▸ Written exercise
Starting with the first line and going on through the line with "I will 1466,300.", write out these lines again with "screen capture" in place of "screenshot" and nothing else changed. Give only those lines.
------------
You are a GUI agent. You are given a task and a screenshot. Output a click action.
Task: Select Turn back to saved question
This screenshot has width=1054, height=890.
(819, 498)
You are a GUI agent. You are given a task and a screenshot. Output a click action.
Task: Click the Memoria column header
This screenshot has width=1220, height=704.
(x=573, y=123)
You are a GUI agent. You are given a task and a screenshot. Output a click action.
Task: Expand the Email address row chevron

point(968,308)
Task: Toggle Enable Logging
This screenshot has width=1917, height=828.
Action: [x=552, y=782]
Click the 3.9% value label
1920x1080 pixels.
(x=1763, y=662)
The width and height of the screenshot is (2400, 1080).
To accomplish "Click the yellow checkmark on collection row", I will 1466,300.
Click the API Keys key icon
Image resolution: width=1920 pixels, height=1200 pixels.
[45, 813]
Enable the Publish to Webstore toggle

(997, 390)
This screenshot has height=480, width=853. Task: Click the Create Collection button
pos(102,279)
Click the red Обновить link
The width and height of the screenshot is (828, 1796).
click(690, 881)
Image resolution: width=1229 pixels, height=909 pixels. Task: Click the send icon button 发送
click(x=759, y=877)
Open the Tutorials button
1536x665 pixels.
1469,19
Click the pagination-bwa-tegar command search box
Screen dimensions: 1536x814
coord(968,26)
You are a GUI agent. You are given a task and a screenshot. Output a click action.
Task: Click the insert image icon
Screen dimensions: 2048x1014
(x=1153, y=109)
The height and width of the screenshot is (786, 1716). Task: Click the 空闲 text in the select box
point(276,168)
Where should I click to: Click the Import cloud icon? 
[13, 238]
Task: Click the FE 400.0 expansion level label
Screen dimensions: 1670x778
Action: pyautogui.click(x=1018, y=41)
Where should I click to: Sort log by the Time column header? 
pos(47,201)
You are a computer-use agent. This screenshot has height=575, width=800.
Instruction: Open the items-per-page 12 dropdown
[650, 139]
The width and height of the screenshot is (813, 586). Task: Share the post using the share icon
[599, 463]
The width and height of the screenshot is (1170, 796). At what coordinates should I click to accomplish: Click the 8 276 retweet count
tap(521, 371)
------------
▸ Output for this task
You are a GUI agent. You are given a task and a screen capture. Output a click action.
Task: Select Turn back to saved question
This screen capture has width=1054, height=890.
(819, 498)
You are a GUI agent. You are given a task and a screen capture. Output a click action.
Task: Click the Memoria column header
This screen capture has width=1220, height=704.
(x=573, y=123)
You are a GUI agent. You are given a task and a screen capture. Output a click action.
Task: Expand the Email address row chevron

point(968,308)
Task: Toggle Enable Logging
This screen capture has width=1917, height=828.
Action: [x=552, y=782]
Click the 3.9% value label
1920x1080 pixels.
(x=1763, y=662)
The width and height of the screen capture is (2400, 1080).
To accomplish "Click the yellow checkmark on collection row", I will 1466,300.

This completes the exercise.